Matthieu 8, 5-17 traduction : Comparer plusieurs traductions sur le site 4evangiles.fr Lire le texte grec et sa traduction (anglaise) mot-à-mot sur le site interlinearbible.org

Il entrait dans Capharnaüm. Un chef de cent s'approche de lui, il le supplie en disant : « Seigneur, mon garçon gît dans ma maison, paralytique et terriblement tourmenté. »  Il lui dit : « Moi, je viens le guérir. » 

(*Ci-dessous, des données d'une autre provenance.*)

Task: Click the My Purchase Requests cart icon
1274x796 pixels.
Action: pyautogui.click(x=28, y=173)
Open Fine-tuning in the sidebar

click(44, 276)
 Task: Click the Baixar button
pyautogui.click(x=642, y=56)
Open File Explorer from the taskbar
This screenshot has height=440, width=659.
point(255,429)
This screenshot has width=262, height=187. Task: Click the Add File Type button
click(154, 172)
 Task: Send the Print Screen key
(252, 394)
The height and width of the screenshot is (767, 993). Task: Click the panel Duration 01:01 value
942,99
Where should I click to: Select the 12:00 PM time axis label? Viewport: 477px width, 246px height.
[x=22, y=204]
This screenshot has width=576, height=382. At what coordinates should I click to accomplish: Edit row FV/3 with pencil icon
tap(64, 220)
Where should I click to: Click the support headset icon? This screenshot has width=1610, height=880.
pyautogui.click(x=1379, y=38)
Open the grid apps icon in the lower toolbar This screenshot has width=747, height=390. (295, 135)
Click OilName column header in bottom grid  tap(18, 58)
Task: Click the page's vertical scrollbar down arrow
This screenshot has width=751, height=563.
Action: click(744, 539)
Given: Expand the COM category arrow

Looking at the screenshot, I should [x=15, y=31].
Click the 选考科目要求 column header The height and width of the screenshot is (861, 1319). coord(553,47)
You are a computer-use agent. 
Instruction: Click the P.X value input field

Le chef de cent répond et dit : « Seigneur, je ne mérite pas que tu entres sous mon toit. Mais dis ! seulement une parole, et mon garçon sera rétabli. Car moi qui suis un homme sous une autorité, j'ai sous moi des soldats. Je dis à l'un : “Va”, — et il va. À un autre : “Viens”, — et il vient. Et à mon serviteur : “Fais ceci”, — et il fait.  Jésus entend et il admire. Il dit à ceux qui le suivent : « Amen, je vous dis, chez pesonne en Israël, une telle foi je n'ai trouvée ! Je vous dis : beaucoup de l'Orient et de l'Occident viendront s'installer à table avec Abraham, Isaac et Jacob dans le royaume des cieux. Mais les fils du royaume seront jetés dehors, dans la ténèbre extérieure : là sera le pleur, le grincement des dents ! » 

Jésus dit au chef de centaine : « Va ! comme tu as cru, qu'il advienne ! » Le garçon est rétabli à cette heure-là. 

Jésus vient dans la maison de Pierre. Il voit sa belle-mère gisant, fiévreuse. Et il touche sa main. Et la fièvre la laisse. Et elle se réveille... Et elle le servait !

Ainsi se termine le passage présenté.